Skip to primary content
Skip to secondary content
  • About
  • Experience
  • Projects
  • Presentations

Category Archives: Readings

A joke and thesauri reviewed

Posted on February 15, 2019 by Julie
Reply

There wasn’t necessarily any logic to what I went through on Day 4 other than they were mostly things in print sitting on my table. I’m pretty sure I’ve heard this one before but one of my readings actually began with a joke: 

How many librarians does it take to change a light bulb? LC doesn’t change light bulbs. They have INCANDESCENT LAMPS, not light bulbs.

Heh. I think I might modify that punch line for my topic to say LCSH can’t change light bulbs because they already have incandescent lamps. It takes a lot for LC to make changes and I haven’t even read the Sanford Berman book that started the major call to update biased terminology about groups of people. (I have the book but I figured out that for research leave it was better to focus on shorter pieces to get through more. I think I’m a slow book reader too.) And LCSH has both light bulbs (http://id.loc.gov/authorities/subjects/sh90003210) and incandescent lamps (http://id.loc.gov/authorities/subjects/sh85041761) so maybe the joke is now they don’t have to change anything at all.

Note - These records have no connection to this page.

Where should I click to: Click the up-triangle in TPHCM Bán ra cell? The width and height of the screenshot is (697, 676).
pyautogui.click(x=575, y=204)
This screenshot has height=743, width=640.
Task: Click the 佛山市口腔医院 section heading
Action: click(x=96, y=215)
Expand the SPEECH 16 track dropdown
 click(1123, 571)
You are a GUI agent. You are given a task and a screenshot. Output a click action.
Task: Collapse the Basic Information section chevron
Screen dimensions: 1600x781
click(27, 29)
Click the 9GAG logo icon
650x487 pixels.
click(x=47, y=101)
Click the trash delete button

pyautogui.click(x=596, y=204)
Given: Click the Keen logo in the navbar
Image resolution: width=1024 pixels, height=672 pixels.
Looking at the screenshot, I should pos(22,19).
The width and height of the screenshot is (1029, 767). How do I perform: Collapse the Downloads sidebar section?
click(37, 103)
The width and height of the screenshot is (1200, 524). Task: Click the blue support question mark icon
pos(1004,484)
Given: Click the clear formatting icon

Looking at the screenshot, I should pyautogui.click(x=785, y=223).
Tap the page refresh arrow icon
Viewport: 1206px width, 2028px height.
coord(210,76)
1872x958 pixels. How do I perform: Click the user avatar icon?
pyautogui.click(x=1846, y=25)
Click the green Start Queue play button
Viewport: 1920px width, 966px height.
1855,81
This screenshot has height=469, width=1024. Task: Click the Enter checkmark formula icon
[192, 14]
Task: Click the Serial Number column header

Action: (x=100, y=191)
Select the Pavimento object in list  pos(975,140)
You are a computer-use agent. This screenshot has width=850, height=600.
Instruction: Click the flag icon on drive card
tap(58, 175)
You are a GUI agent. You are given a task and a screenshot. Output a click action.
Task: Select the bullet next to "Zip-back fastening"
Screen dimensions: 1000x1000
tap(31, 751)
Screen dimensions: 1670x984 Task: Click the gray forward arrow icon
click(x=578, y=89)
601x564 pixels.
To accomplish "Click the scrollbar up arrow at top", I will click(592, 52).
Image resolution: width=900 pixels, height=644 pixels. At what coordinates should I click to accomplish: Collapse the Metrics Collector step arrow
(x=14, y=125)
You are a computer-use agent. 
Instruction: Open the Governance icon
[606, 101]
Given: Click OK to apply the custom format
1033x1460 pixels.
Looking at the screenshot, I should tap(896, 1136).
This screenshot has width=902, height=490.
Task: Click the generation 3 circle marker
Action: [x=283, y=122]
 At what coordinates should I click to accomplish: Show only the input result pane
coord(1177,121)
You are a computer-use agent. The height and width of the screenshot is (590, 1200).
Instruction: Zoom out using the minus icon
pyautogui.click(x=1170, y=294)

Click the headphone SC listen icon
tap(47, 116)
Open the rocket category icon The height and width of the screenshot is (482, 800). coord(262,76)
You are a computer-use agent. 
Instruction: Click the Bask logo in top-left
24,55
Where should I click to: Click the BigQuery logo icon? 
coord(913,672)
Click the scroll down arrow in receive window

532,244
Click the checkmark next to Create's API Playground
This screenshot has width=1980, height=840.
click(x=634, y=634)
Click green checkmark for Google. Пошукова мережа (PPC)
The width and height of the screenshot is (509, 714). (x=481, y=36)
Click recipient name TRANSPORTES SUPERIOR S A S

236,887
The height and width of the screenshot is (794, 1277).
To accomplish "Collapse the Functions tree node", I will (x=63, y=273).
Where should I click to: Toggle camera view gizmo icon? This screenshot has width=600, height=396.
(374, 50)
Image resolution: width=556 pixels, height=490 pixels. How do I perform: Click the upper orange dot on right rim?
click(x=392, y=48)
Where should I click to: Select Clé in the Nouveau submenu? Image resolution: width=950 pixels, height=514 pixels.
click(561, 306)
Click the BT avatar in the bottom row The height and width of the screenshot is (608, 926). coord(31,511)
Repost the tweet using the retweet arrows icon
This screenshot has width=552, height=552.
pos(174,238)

From there I explored more about different thesauri. For instance, I’m pretty sure now that A Women’s Thesaurus from 1987 is not connected to the Women’s Thesaurus that is the basis for the online thesaurus at Atria: Institute on gender equality and women’s history in the Netherlands. That seems to have been an international effort within Europe and published in the Netherlands in the early 1990s where the one I have in print is from the late 1980s and talks about being very U.S.-focused for that first edition but wanting to expand to be international. The chronology might show there could be a connection and there is some overlap in the highest level categories but I don’t have enough info yet to say for sure.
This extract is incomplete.